Résumé de la décision
Mme D... a introduit une requête auprès de la cour pour annuler un jugement du tribunal administratif d'Amiens qui rejetait sa demande d'annulation d'un arrêté du préfet de la Somme. Ce dernier avait refusé de lui délivrer un titre de séjour portant la mention " vie privée et familiale ". La cour a décidé de rejeter la requête de Mme D..., confirmant que l'arrêté préfectoral ne portait pas atteinte disproportionnée à la vie privée et familiale de la requérante.
Arguments pertinents
1. Absence de preuve de violation des droits : La cour souligne que l'erreur de fait commise par le préfet dans l'examen de la demande de titre de séjour de son mari ne modifie pas l'évaluation de la demande de Mme D... en ce qui concerne sa situation personnelle. La cour déclare qu'« il ne peut être établi que l'absence de diplôme pour l'exercice de la profession d'aide boucher aurait eu un impact sur la décision prise par le préfet ».
2. Conditions d'octroi de titre de séjour : La cour retient que pour obtenir un certificat de résidence, il faut prouver des liens familiaux et personnels suffisamment forts en France. Mme D... n'a pas su justifier cela, n'apportant ni la preuve de sa date d'entrée en France ni celle de la présence régulière de ses parents sur le territoire.
3. Atteinte disproportionnée à la vie privée et familiale : La cour conclut que même si Mme D... fait état de sa vie en France depuis 2011, elle ne prouve pas l'absence d'attaches familiales en Algérie, et que l'arrêté du préfet ne porte pas une atteinte disproportionnée à son droit au respect de sa vie privée. Sa situation ne justifie pas l'octroi du titre de séjour demandé.

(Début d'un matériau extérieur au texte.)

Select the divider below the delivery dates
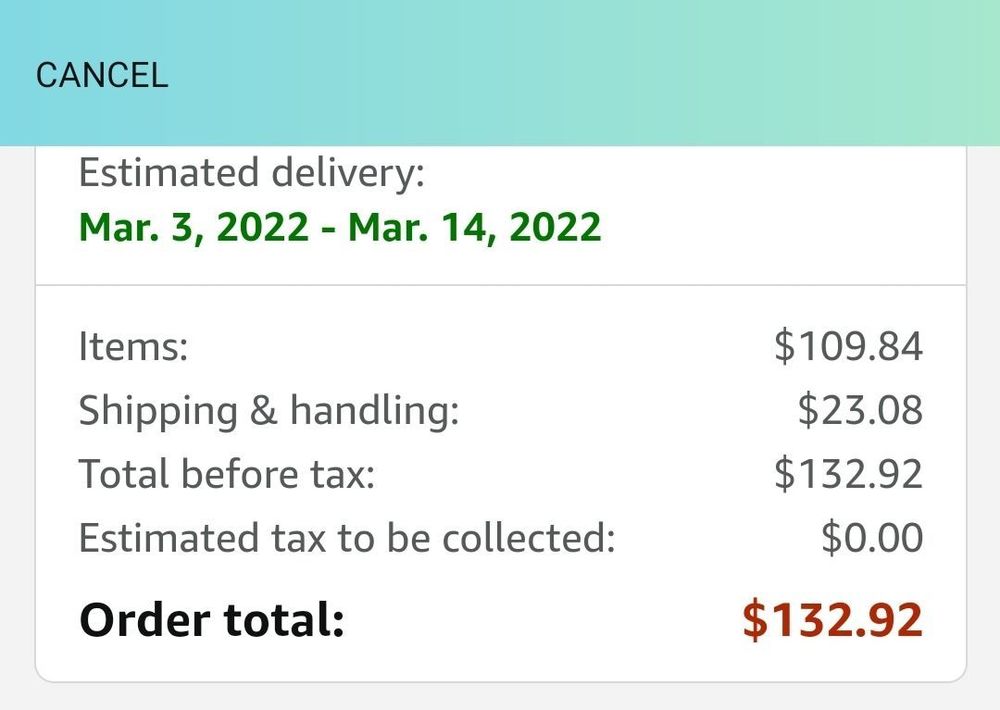Screen dimensions: 1000x710 (x=500, y=283)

Interprétations et citations légales
1. Accord franco-algérien :
- L'article 6 précise que « le certificat de résidence d'un an portant la mention " vie privée et familiale " est délivré de plein droit aux ressortissants algériens, dont les liens personnels et familiaux en France sont tels que le refus d'autoriser son séjour porterait à son droit au respect de sa vie privée et familiale une atteinte disproportionnée ».
2. Convention européenne des droits de l'homme :
- L'article 8r appuie le droit au respect de la vie privée et familiale, stipulant que « toute personne a droit au respect de sa vie privée et familiale, de son domicile et de sa correspondance », mais ce droit n'est pas absolu et doit s’équilibrer avec des considérations d’ordre public.
3. Application des critères d'appréciation :
- La cour a précisé que, malgré les circonstances personnelles de Mme D..., rien dans le dossier ne lui permet de revendiquer une atteinte disproportionnée à sa vie privée et familiale, qui, selon les articles susmentionnés, nécessite des preuves substantielles de liens forts avec la France.
Cette décision illustre la rigueur avec laquelle les juges administratifs examinent les demandes de séjour, en s'assurant que les conditions prévues par la législation soient rigoureusement respectées.